Let $f:(-R,R)\to\mathbb{R}$ $$x\mapsto\sum_{n=1}^{\infty}\frac{(-1)^{n-1}}{2n-1}x^{2n-1}$$ where $R$ is the radious of convergence.
Prove that $f(x)$ is differentiable on $(-R,R) $ and $f'(x)=\frac{1}{1+x^2}$
First I found $R$:
$$\left|\frac{a_{n+1}}{a_n}\right|=\left|\frac{\frac{(-1)^{n}}{2n+1}x^{2n+1}}{\frac{(-1)^{n-1}}{2n-1}x^{2n-1}}\right|=\left|\frac{x^{2n}x(2n-1)}{x^{2n}x^{-1}(2n+1)}\right|=\frac{2n-1}{2n+1}\left|x^2\right|$$
$$ \lim_{n}\left|\frac{a_{n+1}}{a_n}\right|= \lim_{n}\frac{2n-1}{2n+1}\left|x^2\right|=|x^2|$$
So the series is convergent $\Leftrightarrow \, |x^2|<1\Leftrightarrow x\in (-1,1)\Rightarrow \boldsymbol{R=1} $
Now what should I do to prove $f(x)$ is differentiable?

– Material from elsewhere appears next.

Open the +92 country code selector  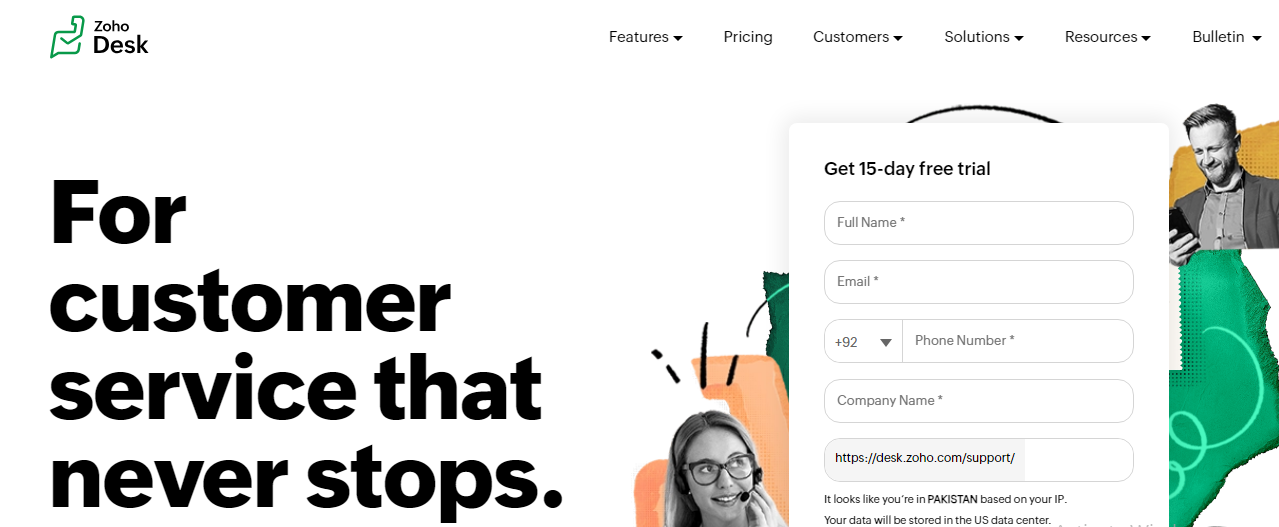[863, 341]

I tried to use the M-test
A general property of power series is this: if $\sum_{n=0}^\infty a_n(x-x_0)^n$ converges on $(x_0-R,x_0+R)$, then its sum is differentiable and\begin{align}\left(\sum_{n=0}^\infty a_n(x-x_0)^n\right)'&=\sum_{n=1}^\infty na_n(x-x_0)^{n-1}\\&=\sum_{n=0}^\infty(n+1)a_{n+1}(x-x_0)^n.\end{align}Applying this to your series, you'll get that\begin{align}\left(\sum_{n=1}^\infty\frac{(-1)^{n-1}}{2n-1}x^{2n-1}\right)'&=\sum_{n=0}^\infty(-1)^nx^{2n}\\&=\sum_{n=0}^\infty(-x^2)^n\\&=\frac1{1+x^2}.\end{align}